Don’t the flowers look real? The centerpiece is one of my latest arrangements. Too soon for the real thing from my garden. The roses are silk in faux water. The yellow rose napkin rings are a package clip-on I bought at a local dollar store. The petals look & feel real. I tied the napkin with a plaid, wired ribbon bow & just clipped them on. The candlesticks are Victorian spatter glass-another co-op find.

Try some flavored butters for your next brunch or tea. My favorite is the chocolate!

Tea Butters

For chocolate butter-melt ½ cup chocolate on low in microwave-I like to use Wilbur buds in dark chocolate. Allow to cool, but still workable. Have about ½ cup butter at room temp. Slowly with a hand mixer, blend chocolate into butter. If it is too runny refrigerate till easier to spread.

Fruit butters-For each fruit butter you will need ½ cup whipped butter at room temp & ¼ cup of your favorite flavor of jam-strawberry, raspberry, orange marmalade, blueberry….the combinations are endless.

With a hand mixer, blend jam into butter. Transfer to a pretty serving dish. Try the orange on a cranberry scone. Mmmm…

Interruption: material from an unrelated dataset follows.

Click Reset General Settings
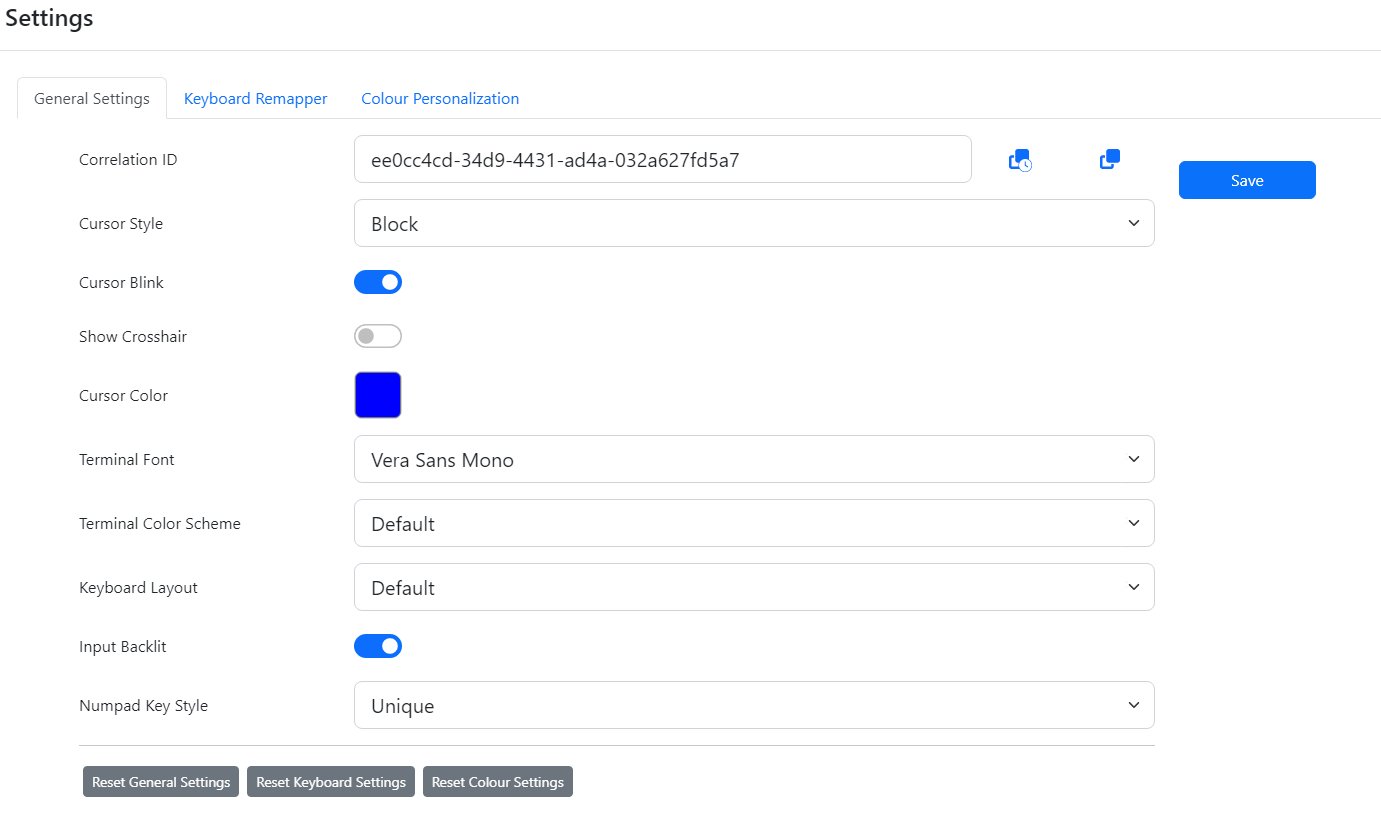This screenshot has width=1381, height=815. (x=160, y=781)
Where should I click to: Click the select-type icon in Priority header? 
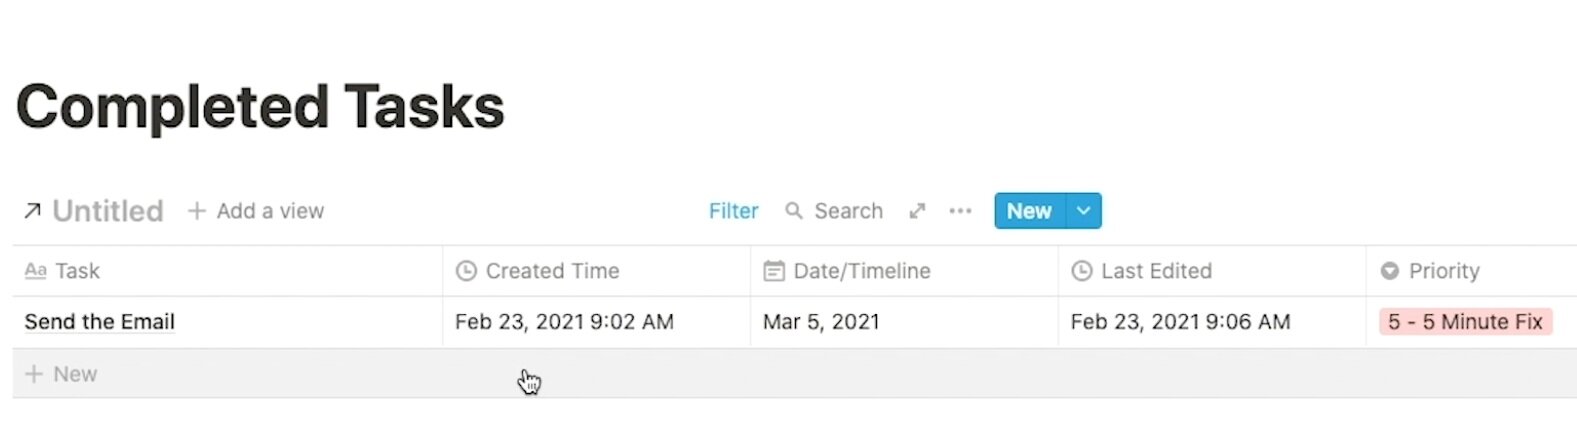pyautogui.click(x=1389, y=271)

Here is a close-up of the napkin ring.

Thoughts of Spring

For the past several days temperatures here have been in the 20's. It snowed Monday & even though the sun has been shining, with the cold temps, the snow has lingered. The pond is frozen over completely, when only last week you could see down to the bottom.

For my first Outdoor Wednesday, I profile my garden instead of bleak & snow-covered but as it will be with the first kiss of Spring.

Be sure to visit our hostess for this lovely event at A Southern Daydreamer & join in the fun!

Tuesday, March 3, 2009

Chicken Soup

On Thursday I woke up with a good dose of the common cold. I was still able to function through a normal day but by evening I was pretty beat. My husband came home from work with all the appropriate cold remedies & a bouquet of flowers to brighten my spirits. On Friday morning he woke up with the flu, so we spent the weekend into Monday in turn playing nursemaid to one another. I spent my day Friday running up & down the stirs with Jell-O, water, & chicken soup. Monday it snowed all morning & we spent our day wrapped up in quilts by the fireplace. I made the best of things by flipping though magazines & reading a book I have had for some time, but had not yet read. If you like historical fiction, you may enjoy this one-Thirteen Moons by Charles Frasier. I read Cold Mountain when it first came out. I found it a good read, but a bit grisly at times. Thirteen Moons was excellent & I’d love to see another book from Charles Frasier. Here is one of our favorite “comfort” foods.

Mom’s Chicken Soup

12 cups chicken broth or 2 large cans 49-1/2 oz each
Hand full of baby carrots cut on the diagonal- about 1 cup chopped
1 stalk celery-cut on the diagonal plus leaves finely chopped
Freshly ground sea salt & pepper to taste
¼ teaspoon marjoram – (dried)
1 teaspoon dried or 1 TB fresh-(chopped) parsley
1/8 teaspoon celery salt
1/8 teaspoon garlic granulated
¼ teaspoon granulated onion
1/3 bag of egg noodles

I usually fly-by-the-seat-of my-pants when I am making this recipe, but have tried to measure for once instead of a pinch of this…a dash of that…
I always find it is good for “what ails you”, and if you use a thicker egg noodle, it re-heats well again & again. You can add shredded chicken if you are making your broth from “scratch”

Bring broth or stock to the boil. Add chopped carrots, celery & seasonings. Reduce heat to low, maintain a gentle boil until carrots & celery are fork tender. Sample a spoonful of broth & add more salt/pepper to taste. Add noodles & simmer till noodles are al dente, about ten minutes. You can adjust the amount of noodles to your liking. Remember as they cook, they absorb the broth.